Work to be completed: With all pictures excluded, restate the records that follow exactly as written.

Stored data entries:

_ _ _ _ _

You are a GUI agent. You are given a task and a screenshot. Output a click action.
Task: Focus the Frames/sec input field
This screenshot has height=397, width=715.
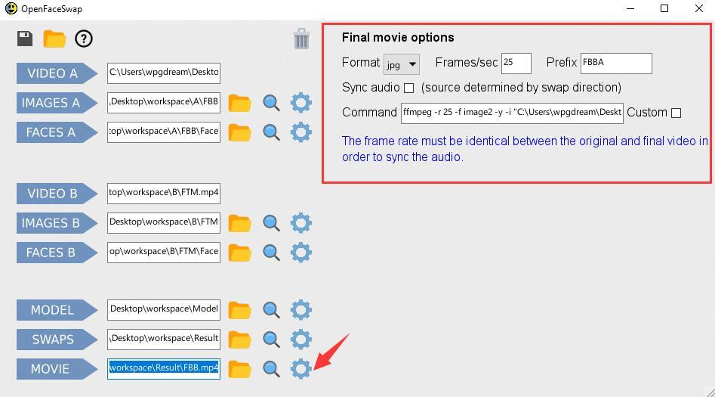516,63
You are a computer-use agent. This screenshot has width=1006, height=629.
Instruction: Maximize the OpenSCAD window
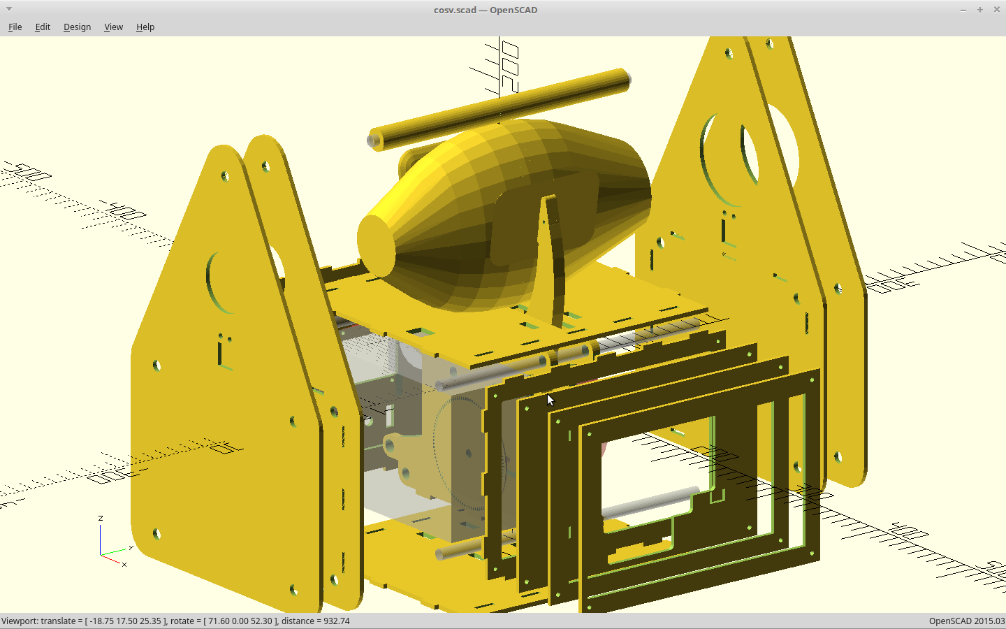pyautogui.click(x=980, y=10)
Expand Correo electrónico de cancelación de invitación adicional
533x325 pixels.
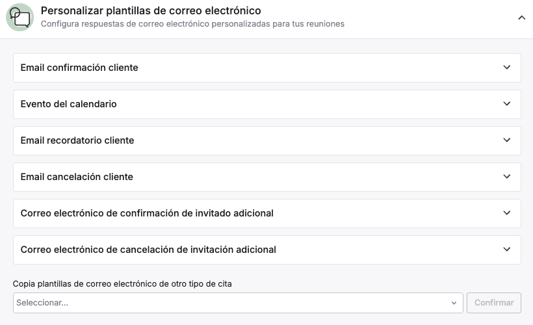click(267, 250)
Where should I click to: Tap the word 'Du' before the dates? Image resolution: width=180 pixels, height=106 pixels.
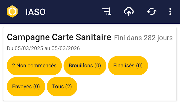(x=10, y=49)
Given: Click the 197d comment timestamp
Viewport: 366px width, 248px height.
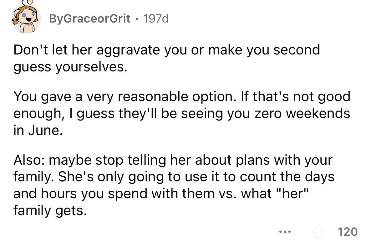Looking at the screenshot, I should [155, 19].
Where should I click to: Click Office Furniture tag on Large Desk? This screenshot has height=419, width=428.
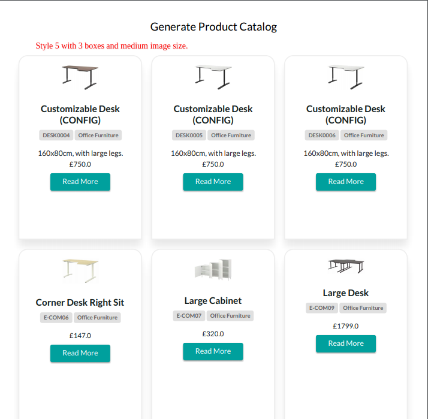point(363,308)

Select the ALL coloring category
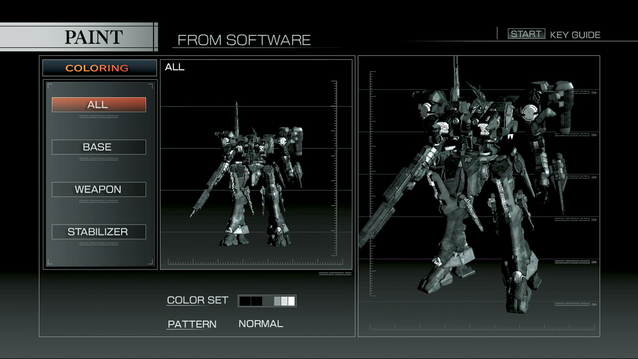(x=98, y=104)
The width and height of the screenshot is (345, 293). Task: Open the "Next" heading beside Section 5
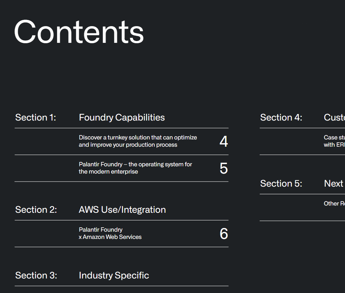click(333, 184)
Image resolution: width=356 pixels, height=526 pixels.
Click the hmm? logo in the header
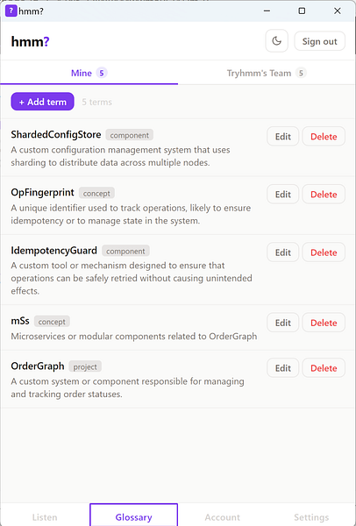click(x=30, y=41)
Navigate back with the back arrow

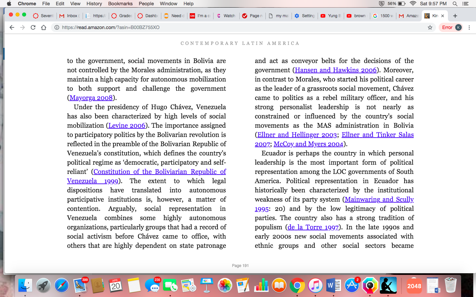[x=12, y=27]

_ _ _ _ _

Response for this exercise:
You are a GUI agent. You are given a task and a screenshot. Output a click action.
Task: Focus the Frames/sec input field
This screenshot has height=397, width=715.
516,63
You are a computer-use agent. This screenshot has width=1006, height=629.
Instruction: Maximize the OpenSCAD window
pyautogui.click(x=980, y=10)
Expand Correo electrónico de cancelación de invitación adicional
533x325 pixels.
click(267, 250)
Where should I click to: Tap the word 'Du' before the dates? Image resolution: width=180 pixels, height=106 pixels.
(x=10, y=49)
Given: Click the 197d comment timestamp
Viewport: 366px width, 248px height.
Looking at the screenshot, I should [155, 19].
Where should I click to: Click Office Furniture tag on Large Desk? This screenshot has height=419, width=428.
point(363,308)

Select the ALL coloring category
(x=98, y=104)
The width and height of the screenshot is (345, 293). Task: Open the "Next" heading beside Section 5
click(333, 184)
Image resolution: width=356 pixels, height=526 pixels.
Click the hmm? logo in the header
click(x=30, y=41)
Navigate back with the back arrow

[x=12, y=27]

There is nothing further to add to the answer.